Hydrogen defects can be incorporated as thermodynamically stable species in feldspars that crystallize at high temperatures in hydrous magmas. The nature of the defects and, hence, their stability in subsequent processes depend on the composition of the magmas. Thus, depending on the conditions, protons may be incorporated together with aluminium as a substitute for silicon, or water molecules may be associated with vacancies in the structure.

The new experiments presented here support the hypothesis that strongly bound, isolated OH defects in feldspars can be removed by diffusion of protons if alkalis are present for charge balance. If this is not the case, massive disruption of the crystal framework is required for dehydration, since oxygen ions must be removed in addition to protons to balance the charge. Under these conditions, the transport of hydrogen will preferentially occur by diffusion of neutral water molecules. If the defect centres are not irreversibly destroyed after hydrogen release, then they act as traps for protons and water molecules, respectively. As a result, the dehydration rate decreases with increasing degree of hydrogen removal.

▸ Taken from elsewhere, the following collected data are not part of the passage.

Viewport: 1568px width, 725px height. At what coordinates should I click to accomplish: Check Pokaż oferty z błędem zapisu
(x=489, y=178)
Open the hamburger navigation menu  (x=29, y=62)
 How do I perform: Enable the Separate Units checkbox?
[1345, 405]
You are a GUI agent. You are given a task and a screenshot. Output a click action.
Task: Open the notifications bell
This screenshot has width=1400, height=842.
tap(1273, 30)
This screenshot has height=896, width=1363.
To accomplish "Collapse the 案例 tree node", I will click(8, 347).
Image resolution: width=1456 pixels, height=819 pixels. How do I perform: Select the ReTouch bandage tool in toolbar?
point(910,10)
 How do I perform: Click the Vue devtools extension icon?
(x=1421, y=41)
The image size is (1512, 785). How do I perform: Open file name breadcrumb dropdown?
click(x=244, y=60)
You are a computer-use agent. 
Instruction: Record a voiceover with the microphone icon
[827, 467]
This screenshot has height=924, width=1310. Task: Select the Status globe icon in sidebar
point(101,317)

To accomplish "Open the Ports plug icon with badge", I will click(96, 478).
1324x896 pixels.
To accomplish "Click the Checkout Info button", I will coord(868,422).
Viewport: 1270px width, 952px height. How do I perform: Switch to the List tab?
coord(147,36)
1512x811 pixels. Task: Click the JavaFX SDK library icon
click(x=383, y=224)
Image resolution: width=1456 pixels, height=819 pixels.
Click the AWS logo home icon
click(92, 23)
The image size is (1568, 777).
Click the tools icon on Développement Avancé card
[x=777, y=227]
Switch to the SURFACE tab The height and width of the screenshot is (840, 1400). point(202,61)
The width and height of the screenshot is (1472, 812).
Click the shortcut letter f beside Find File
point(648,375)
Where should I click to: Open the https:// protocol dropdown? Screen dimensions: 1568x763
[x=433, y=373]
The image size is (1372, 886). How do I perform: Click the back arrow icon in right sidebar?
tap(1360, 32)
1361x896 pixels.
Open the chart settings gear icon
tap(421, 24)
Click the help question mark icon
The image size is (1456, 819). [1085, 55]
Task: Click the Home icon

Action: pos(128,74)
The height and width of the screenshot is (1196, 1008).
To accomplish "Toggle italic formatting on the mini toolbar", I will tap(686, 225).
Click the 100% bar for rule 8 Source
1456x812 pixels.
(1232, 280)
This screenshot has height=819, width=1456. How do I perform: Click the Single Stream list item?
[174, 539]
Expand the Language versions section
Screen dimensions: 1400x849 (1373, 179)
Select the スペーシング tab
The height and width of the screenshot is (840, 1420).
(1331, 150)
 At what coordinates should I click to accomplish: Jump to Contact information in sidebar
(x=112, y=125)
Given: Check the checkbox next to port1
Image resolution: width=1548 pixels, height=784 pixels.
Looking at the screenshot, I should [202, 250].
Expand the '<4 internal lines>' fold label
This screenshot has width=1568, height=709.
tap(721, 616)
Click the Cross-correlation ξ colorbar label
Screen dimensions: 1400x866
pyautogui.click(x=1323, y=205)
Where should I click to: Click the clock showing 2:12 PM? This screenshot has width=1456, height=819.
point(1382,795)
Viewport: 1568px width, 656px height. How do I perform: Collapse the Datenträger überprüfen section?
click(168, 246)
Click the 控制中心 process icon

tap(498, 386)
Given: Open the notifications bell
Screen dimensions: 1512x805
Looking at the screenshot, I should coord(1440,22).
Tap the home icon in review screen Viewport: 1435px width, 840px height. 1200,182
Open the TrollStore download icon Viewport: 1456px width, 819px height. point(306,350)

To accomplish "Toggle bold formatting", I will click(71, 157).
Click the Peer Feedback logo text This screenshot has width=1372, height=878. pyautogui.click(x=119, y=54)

The situation is different for feldspars in which hydrogen was incorporated under metamorphic conditions, for example during recrystallization. Here, the destruction of hydrogen defects is typically irreversible, and the mobility of released water molecules is not reduced by temporary binding in the defect centres. This appears to be the case with the Kristallina andesine studied by Kronenberg et al. (1996).